Francis has a vow of poverty that he takes seriously for years… ergo his choice of his simple cross rather than the bejeweled one that was proffered.
He has preached at railway stations and in the streets in poor neighborhoods so he is a liver of that vow of poverty taken to the hilt it seems.
John Paul II and Benedict did not vow poverty; they were not religious order priests but diocesan regular clergy.
Thus Benedict had a perfect right to have a grand piano and private cobbler shoes (though I’m glad the personal perfume he had commissioned faded from the press). Diocesan priests are usually in the papacy and they do not vow poverty. They have little problem with plush culture. Your diocesan priests at the parish level can inherit great sums while Francis cannot. He is trying to figure out how to truly live the vow of poverty in a living situation in which non vowed people will constantly pressure him to do the non poverty thing for security reasons…like take a helicopter to Castel Gandolfo. He has a predicament and I don’t envy him.
Excellent selections indeed. I love the Pope. Bill makes a very good point:
Francis has a vow of poverty that he takes seriously for years… ergo his choice of his simple cross rather than the bejeweled one that was proffered.
He has preached at railway stations and in the streets in poor neighborhoods so he is a liver of that vow of poverty taken to the hilt it seems.
Francis will offend each of us. The Latin Mass people were first. Gay sympathetic Catholics will follow. He’ll offend me on the death penalty as his predecessors did. He’ll offend catechism-as-infallible people (no lies or fibs ever as to 8th commandment) in that he gave his ID papers to a similar built man to escape over the border and away from the Junta as told to his biographer…(very biblical…think Solomon, Judith, and Jehu). He’ll offend non conscientious birth control people…(not you Bernard Haring and Karl Rahner).
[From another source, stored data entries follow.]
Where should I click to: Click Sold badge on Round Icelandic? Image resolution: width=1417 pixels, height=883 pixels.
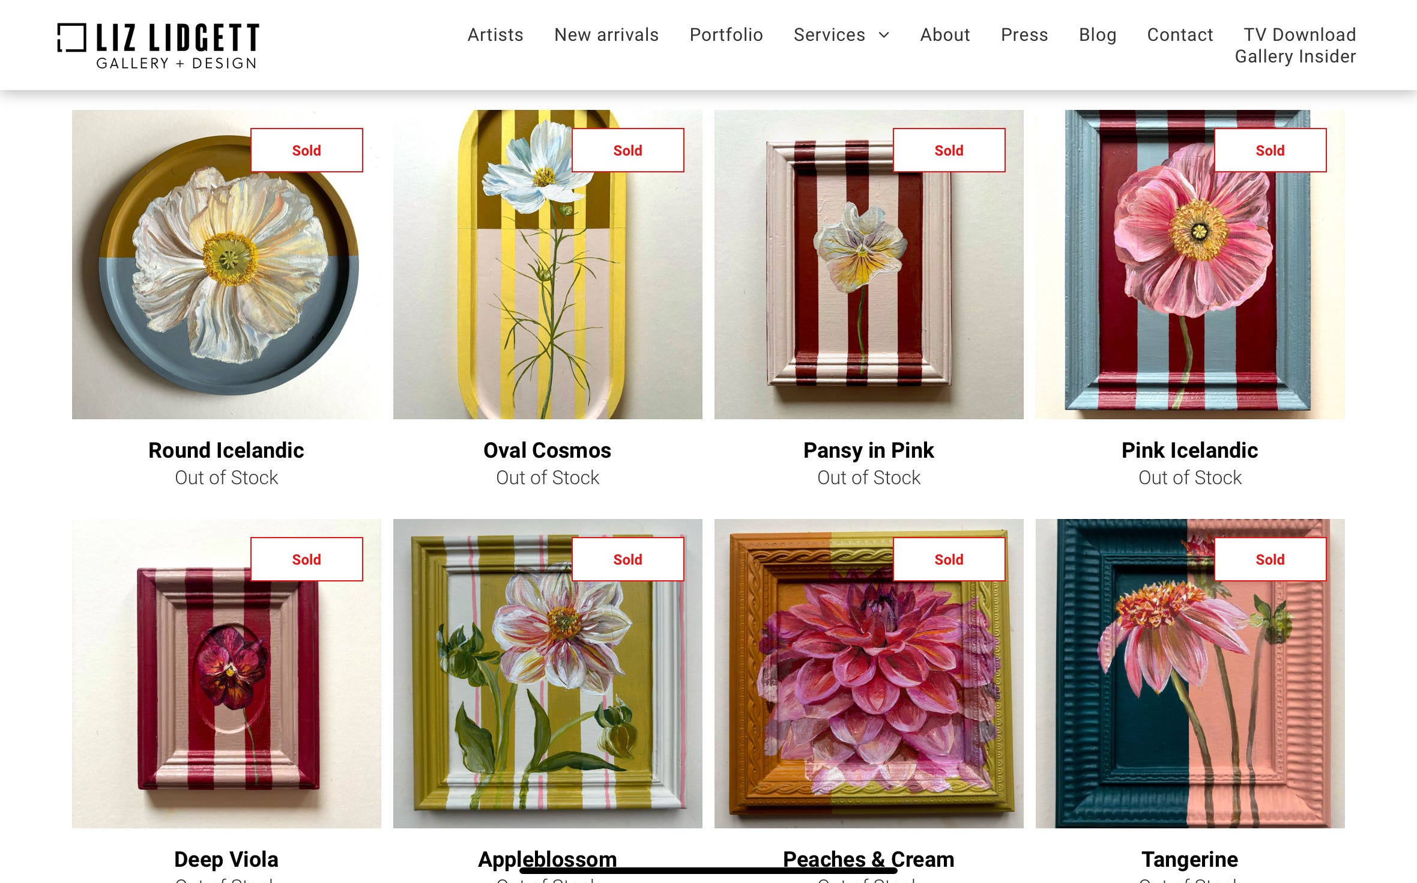click(307, 150)
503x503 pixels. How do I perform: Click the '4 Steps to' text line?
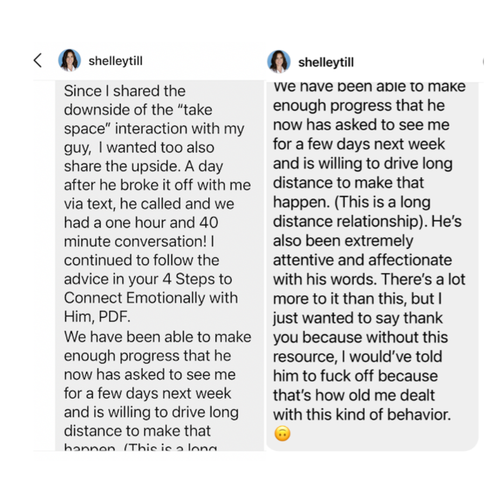[197, 279]
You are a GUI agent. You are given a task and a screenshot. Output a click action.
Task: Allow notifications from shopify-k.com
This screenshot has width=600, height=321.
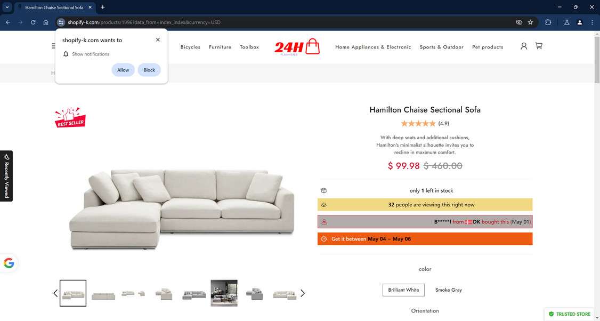click(123, 70)
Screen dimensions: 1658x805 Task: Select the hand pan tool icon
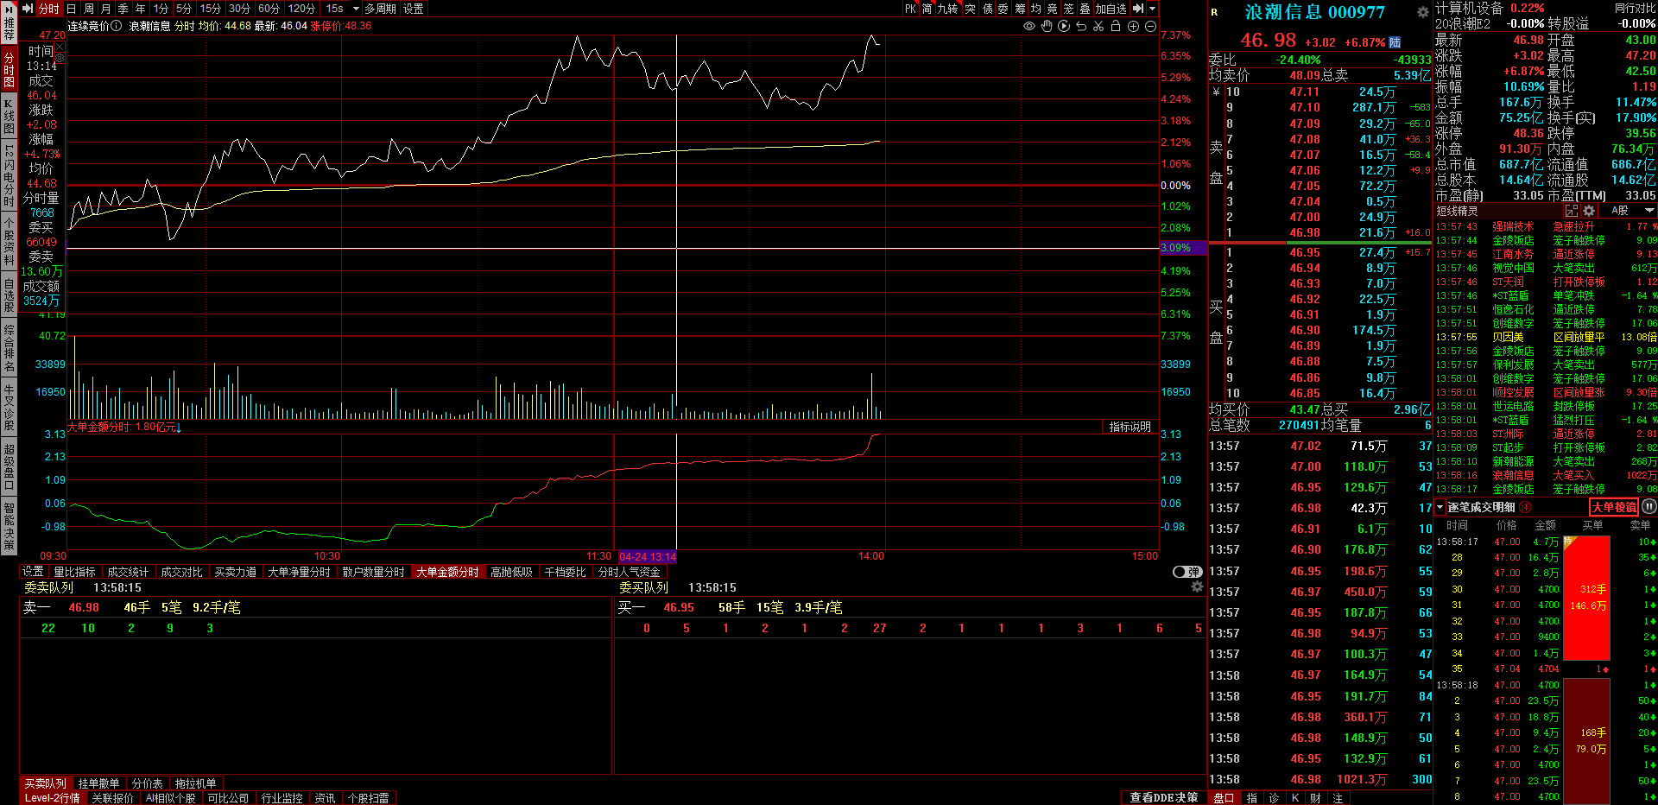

He’ll offend those theologians who think the devil is a metaphor…every time he uses “father of lies”. He’ll offend the Vatican people this week who want to give him two cooks and a butler. Watching this papacy is going to be excitement-wise like watching the Miami Heat win the playoffs again this year. I’ll permit myself one reusable Jamaican cigar this year…to sit back and watch the fireworks…and pray for us all as we alternately love and hate him. He will be our Joan of Arc…60 Catholic theologians from the University of Paris wanted her sauteed. She was. Who’s laughing now?